In flight, the sound of its wings is loud and distinctive, a rushing noise that has been compared to the sound of steam escaping from a steam locomotive. It has a range of far-reaching, guttural grunting and laughing calls.

==Subspecies==
Various subspecies have been described across its range:
- R. p. plicatus (Forster, 1781) - South Moluccas
- R. p. ruficollis (Vieillot, 1816) - North Moluccas and West Papua, eastwards to the Southern Highlands and Simbu Province, Papua New Guinea
- R. p. jungei Mayr, 1937 - Eastern New Guinea, west as far as the Fly River region
- R. p. dampieri Mayr, 1934 - Bismarck Archipelago
- R. p. harterti Mayr, 1934 - Bougainville and Buka Islands
- R. p. mendanae Hartert, 1924 - Solomon Islands from Choiseul to Guadalcanal and Malaita

==Distribution and ecology==
The Papuan hornbill occurs throughout lowland forests, from sea level up to 1,200–1,500 m ASL, in the Moluccas, New Guinea, the Bismarck Archipelago, and as far east as the Solomon Islands. It is the only hornbill species native to New Guinea, and one of the largest flying birds of the region. There have also been rare reported sightings on the Saibai and Boigu Islands in the Torres Strait, Queensland, Australia.

Its diet consists mainly of fruits, especially figs, occasionally supplemented with insects and other small animals.

The Papuan hornbill nests in a large tree hollow in the rainforest, from at least 18 m up to 30 m above the ground. The female is restricted to the nest cavity throughout the incubation and nestling period, being largely sealed inside by plastering up the entrance with a mixture of fruit pulp and rotten wood, leaving only a narrow aperture through which the male feeds her. The clutch size is about two eggs.

===Status and relationship with humans===
Still widespread throughout its large range, the Papuan hornbill is assessed as least concern on the IUCN Red List of Threatened Species. However, it is subject to hunting pressure by some tribal groups, who use its feathers in headdresses, its bill as a personal adornment, and the lower mandible as a spear point. As a consequence, it is becoming rarer in some areas of New Guinea. On the other hand, this species has withstood tens of millennia of human hunting pressure. So as long as sufficient habitat is preserved, it is unlikely that hunting alone will prove a significant threat unless population increases include concomitant increases in hunting pressures.

- [Given entries]:

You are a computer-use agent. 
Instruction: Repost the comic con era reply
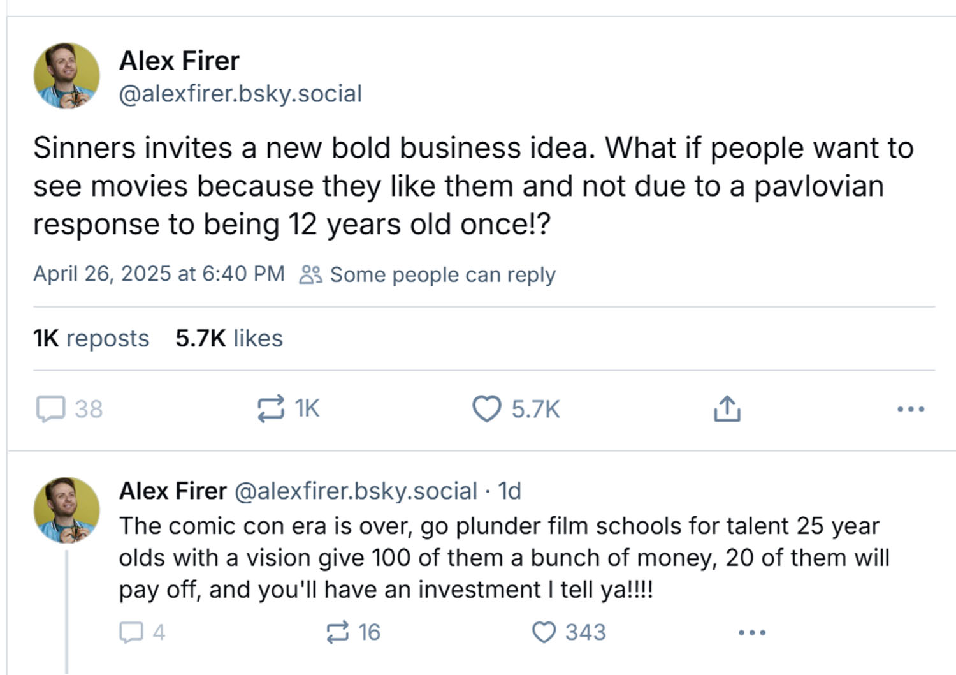[338, 632]
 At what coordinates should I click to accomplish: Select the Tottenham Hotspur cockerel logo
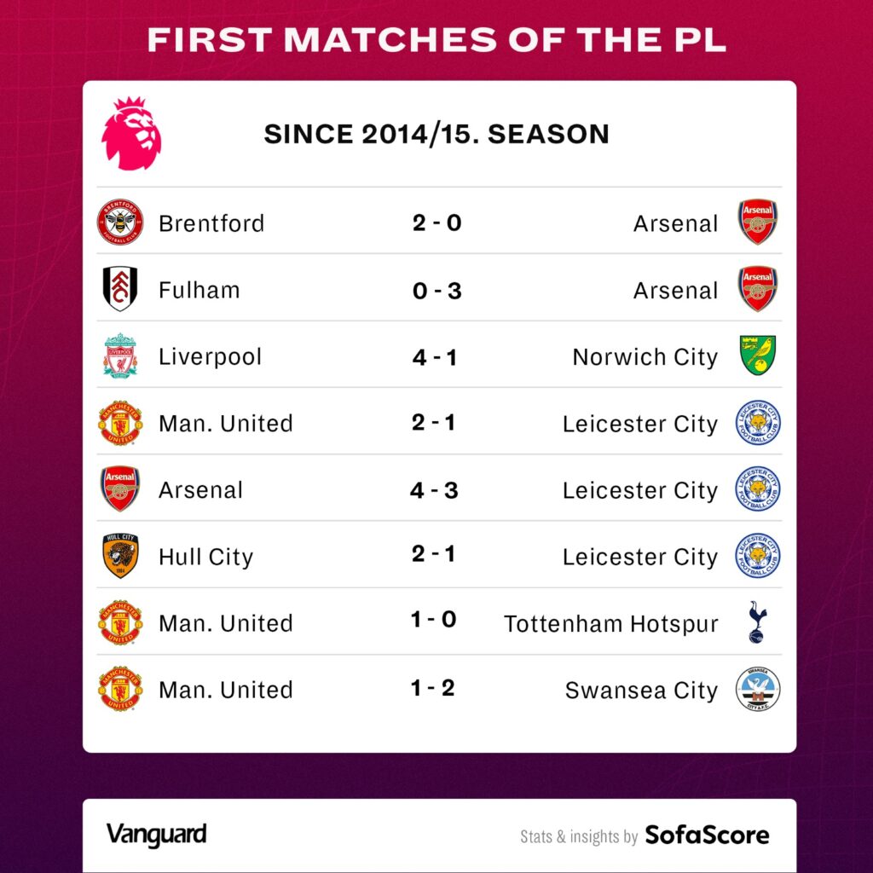pos(758,622)
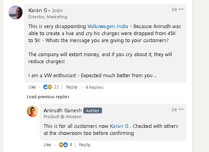View the 23 reactions count
Viewport: 209px width, 152px height.
point(56,87)
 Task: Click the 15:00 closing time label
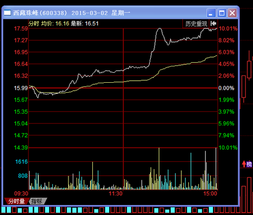point(210,193)
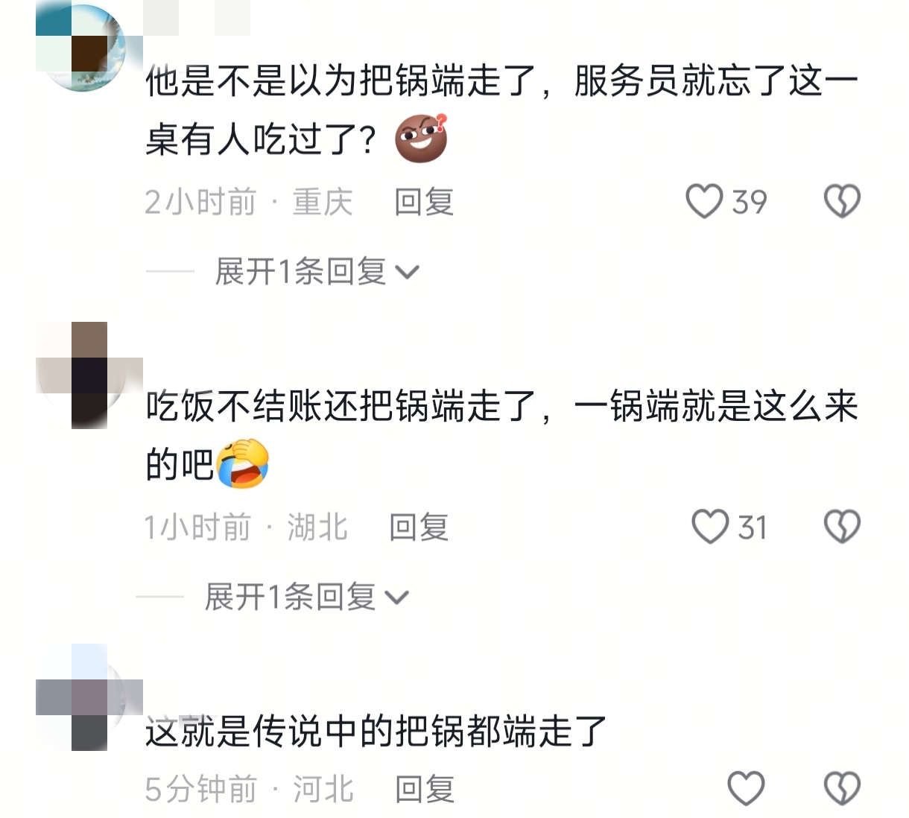Dislike the Hebei comment via broken heart

842,788
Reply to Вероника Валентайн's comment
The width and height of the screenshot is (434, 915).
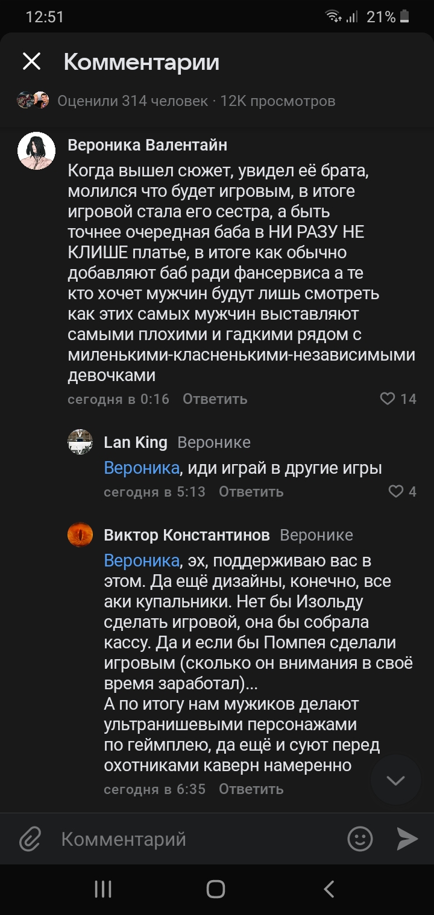[x=215, y=399]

- [Exercises]:
[a] According to the Papuan hornbill text, why is the bird becoming rarer in some areas of New Guinea? Answer in one to three sentences.
[b] Answer these questions from the Papuan hornbill text.
(i) Which subspecies is listed for the Bismarck Archipelago?
(ii) How high above the ground are its nests?
(iii) What is the clutch size?
[c] Summarize the Papuan hornbill text in two sentences.

- [Solutions for each task]:
[a] Some tribal groups hunt it. They use its feathers in headdresses, its bill as a personal adornment and the lower mandible as a spear point. This hunting pressure is making it rarer in some areas of New Guinea.

[b]
(i) R. p. dampieri Mayr, 1934
(ii) From at least 18 m up to 30 m
(iii) About two eggs

[c] The Papuan hornbill lives in lowland forests from the Moluccas and New Guinea east to the Solomon Islands and has several described subspecies. It feeds mainly on fruit, nests in tall tree hollows where the sealed-in female is fed by the male, and is rated least concern, though hunting is making it rarer in some parts of New Guinea.